***** DATA SHOWN

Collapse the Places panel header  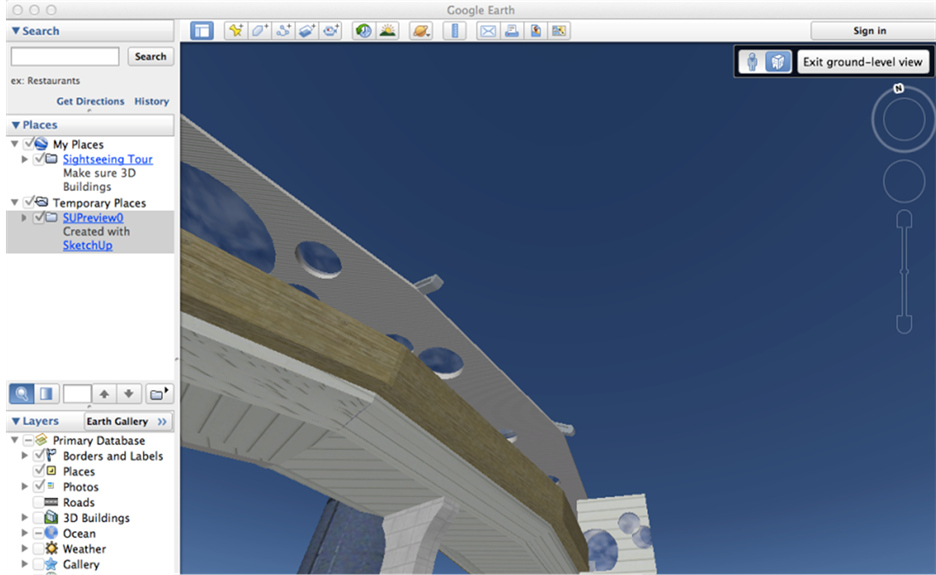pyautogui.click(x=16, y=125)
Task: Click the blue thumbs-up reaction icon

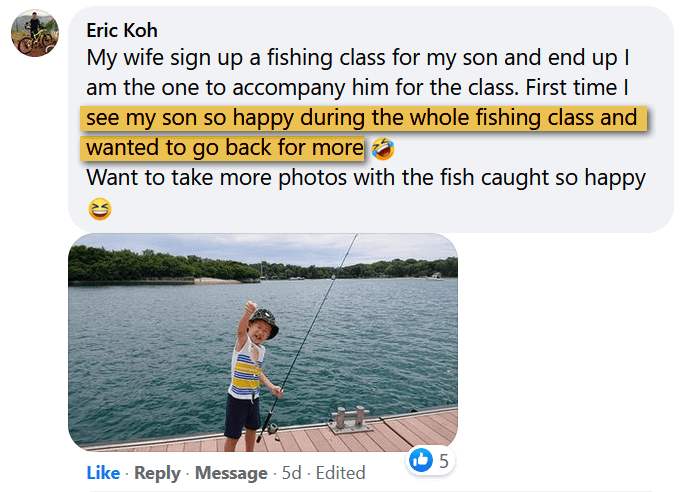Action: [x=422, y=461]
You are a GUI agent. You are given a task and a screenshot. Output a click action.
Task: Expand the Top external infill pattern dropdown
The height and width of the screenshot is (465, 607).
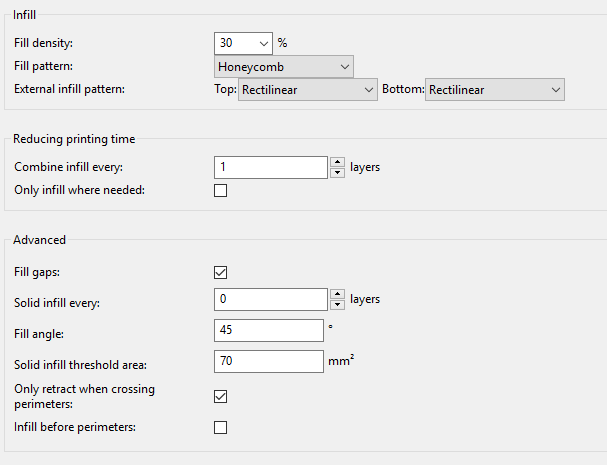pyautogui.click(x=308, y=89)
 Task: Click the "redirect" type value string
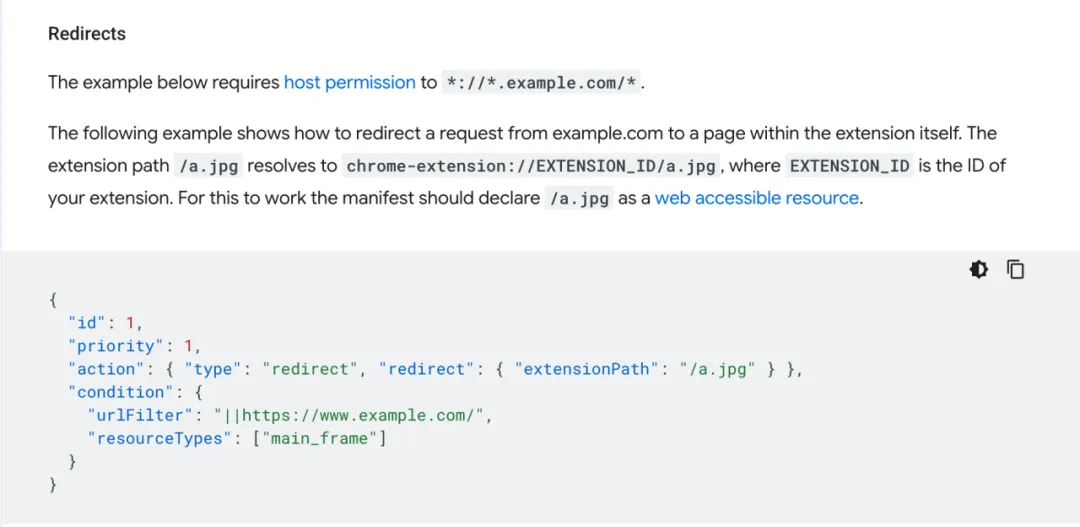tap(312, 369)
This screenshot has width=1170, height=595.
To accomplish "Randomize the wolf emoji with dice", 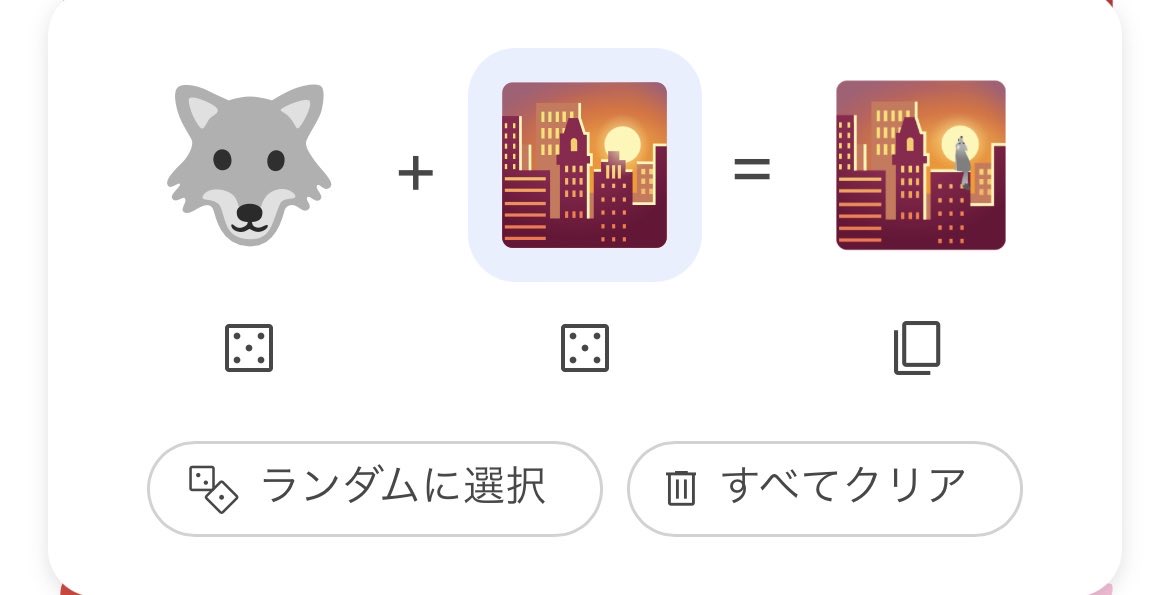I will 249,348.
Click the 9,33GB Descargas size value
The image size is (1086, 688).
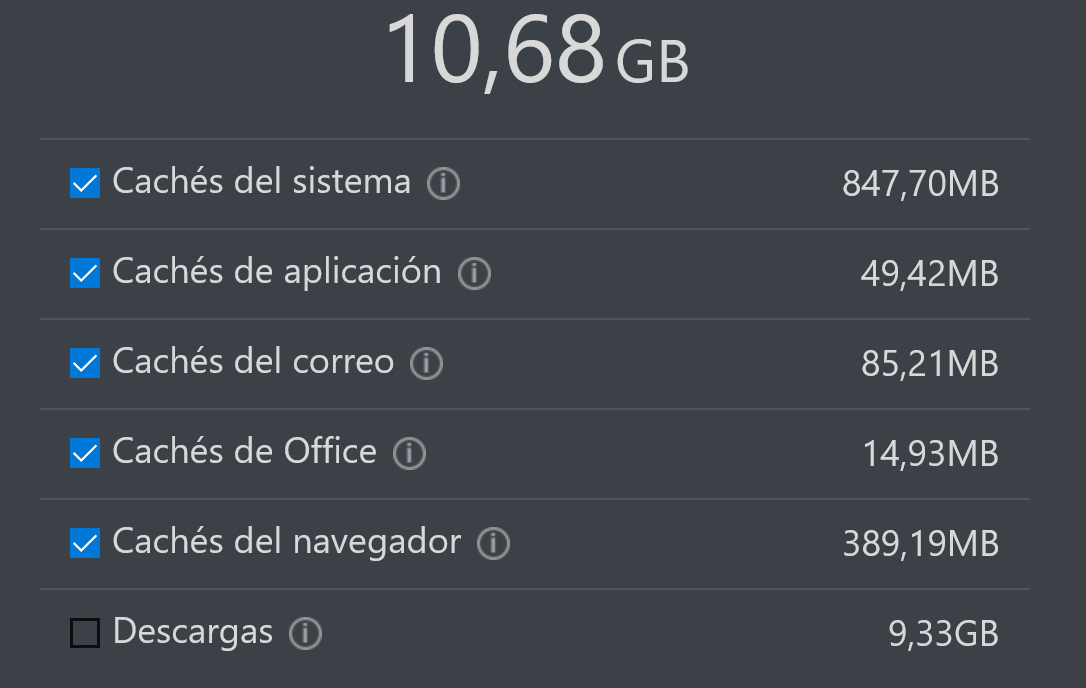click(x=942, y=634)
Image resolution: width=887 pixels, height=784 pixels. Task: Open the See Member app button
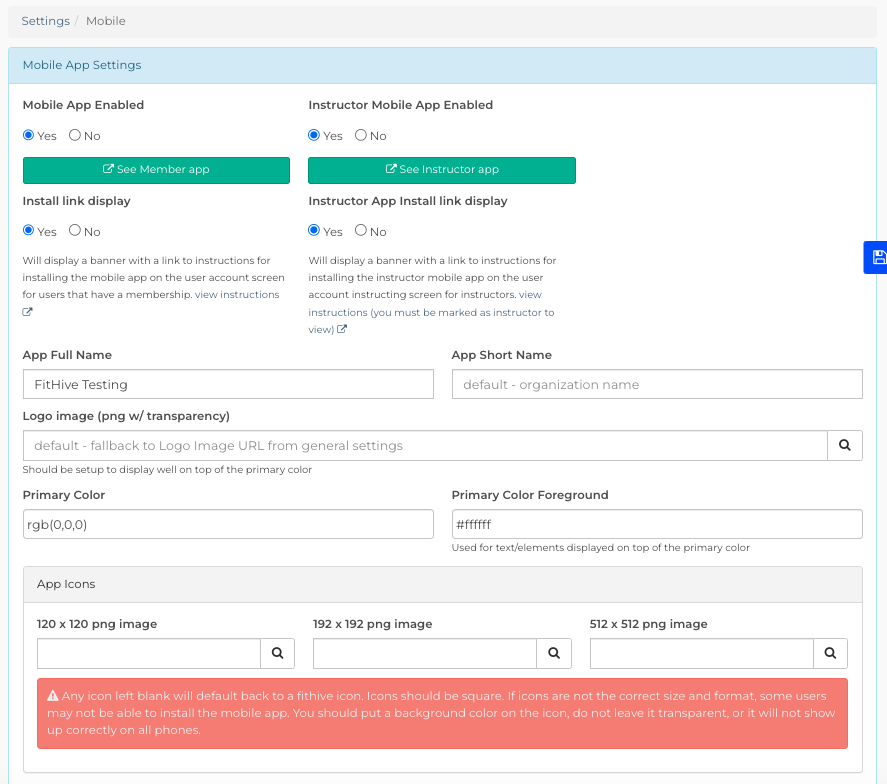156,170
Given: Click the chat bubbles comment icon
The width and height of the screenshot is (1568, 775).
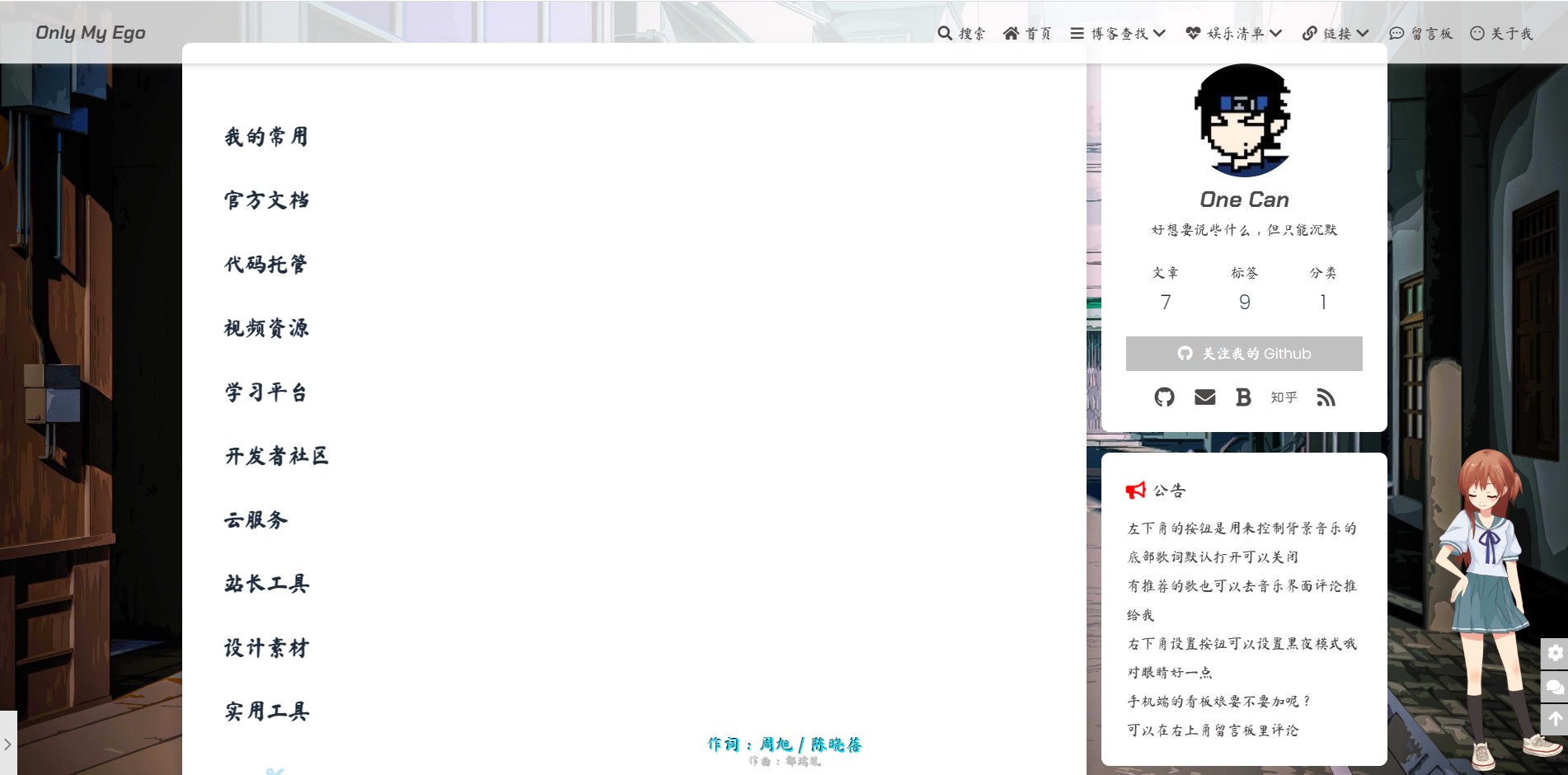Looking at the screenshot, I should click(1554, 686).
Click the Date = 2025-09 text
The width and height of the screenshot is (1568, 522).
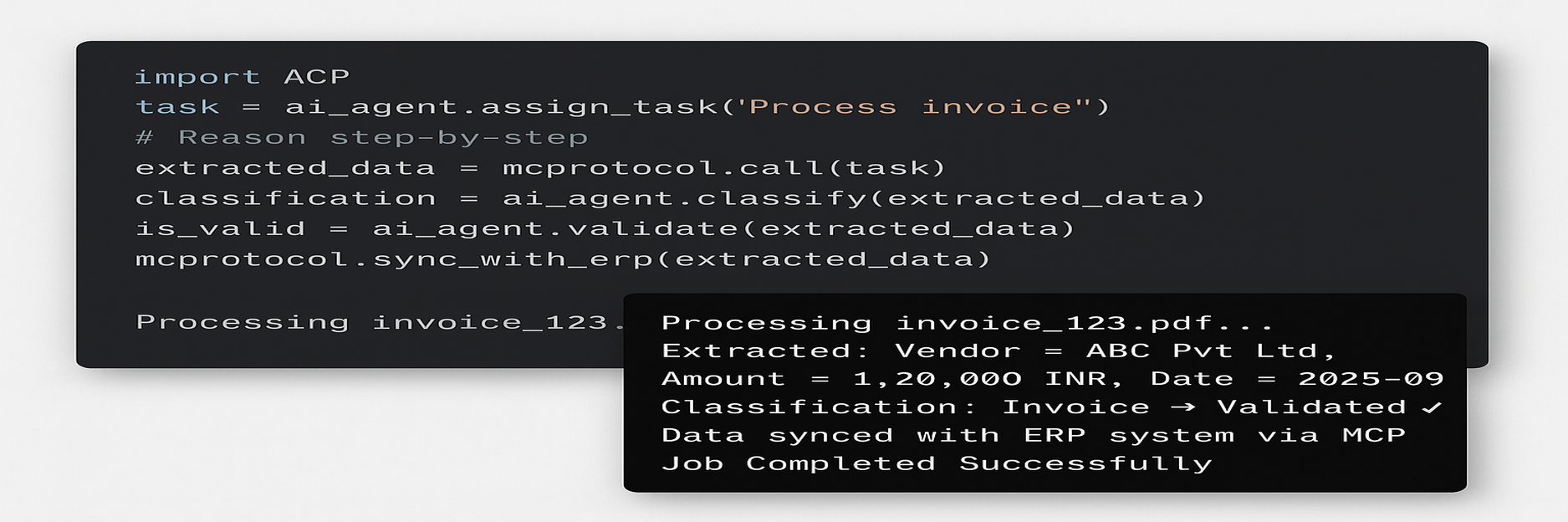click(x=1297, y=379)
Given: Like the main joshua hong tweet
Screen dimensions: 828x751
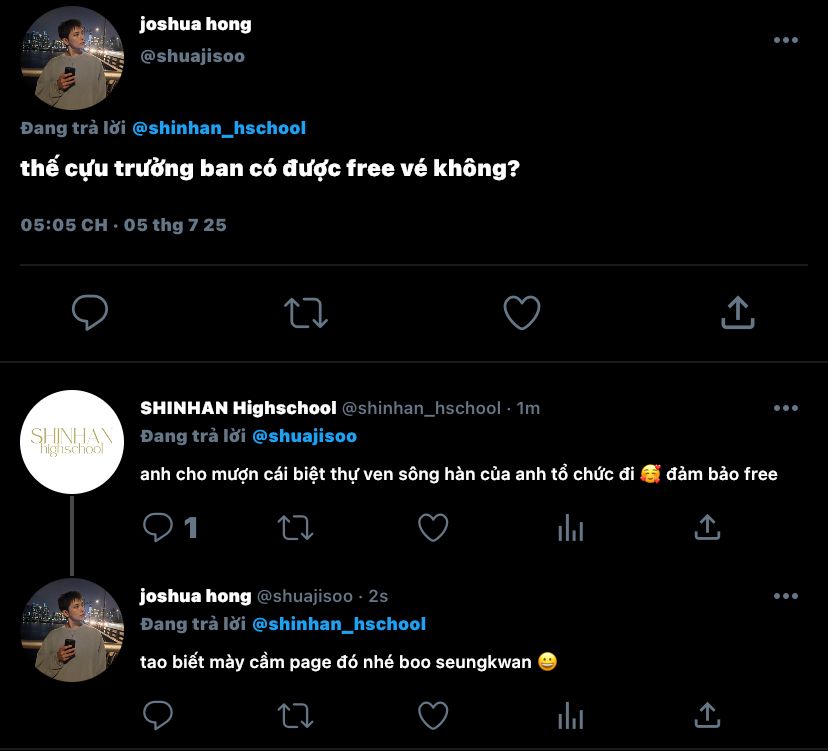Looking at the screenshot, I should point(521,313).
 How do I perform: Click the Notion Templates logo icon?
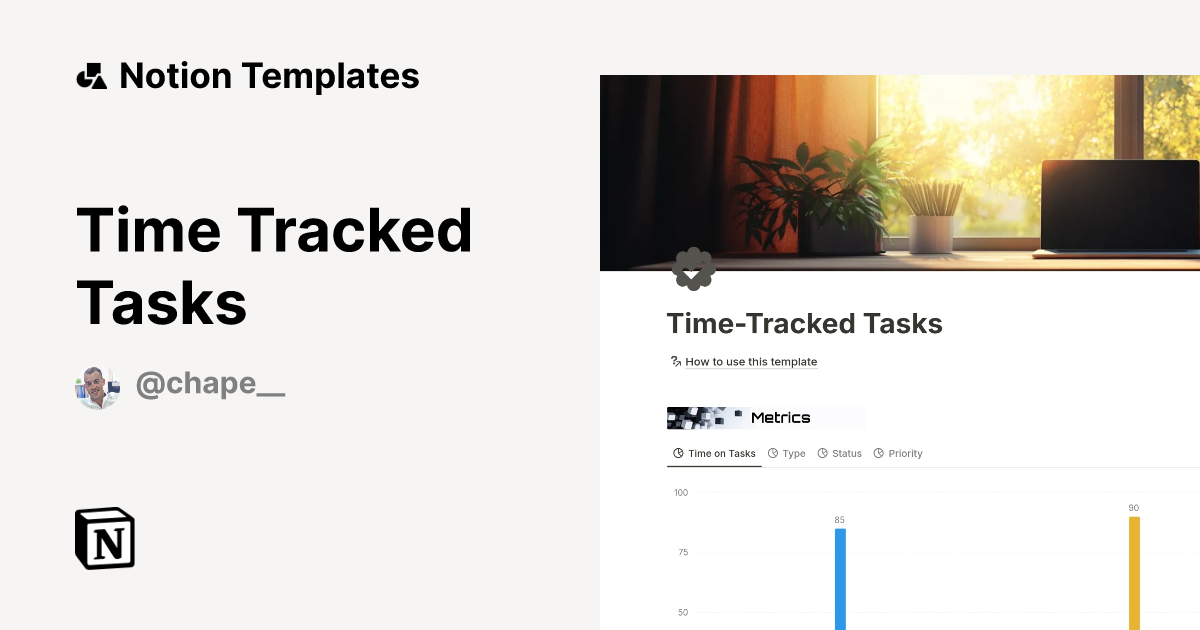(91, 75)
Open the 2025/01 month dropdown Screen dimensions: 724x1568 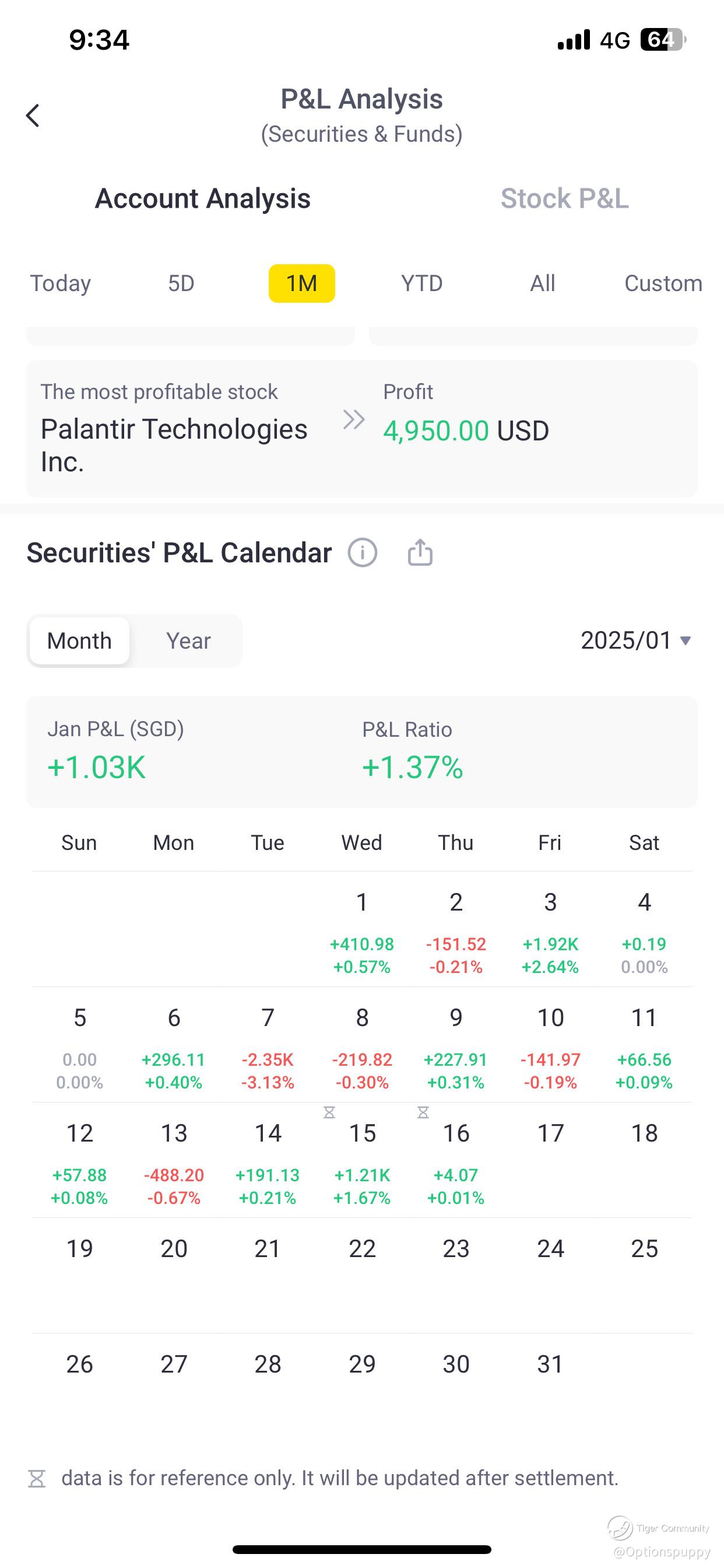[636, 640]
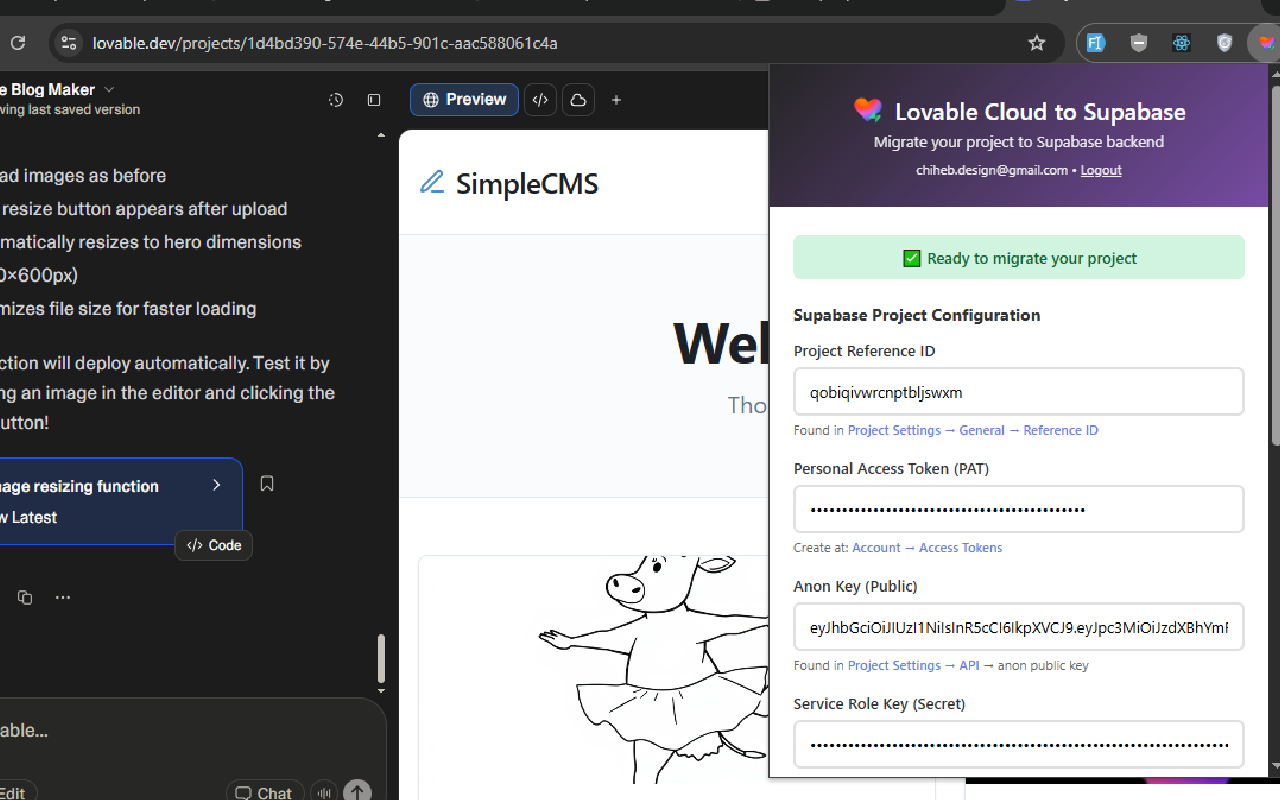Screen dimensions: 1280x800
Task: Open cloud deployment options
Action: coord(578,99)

**********

THE TASK:
Copy the items word for word, starting at the line that contains "Given: Click the chat bubbles comment icon" and ending at the line that contains "click(x=1297, y=379)", with both of those lines included. Leave the pictures out of your answer.

SOLVED PROBLEM:
Given: Click the chat bubbles comment icon
The width and height of the screenshot is (1568, 775).
Looking at the screenshot, I should click(1554, 686).
Click the Date = 2025-09 text
The width and height of the screenshot is (1568, 522).
click(x=1297, y=379)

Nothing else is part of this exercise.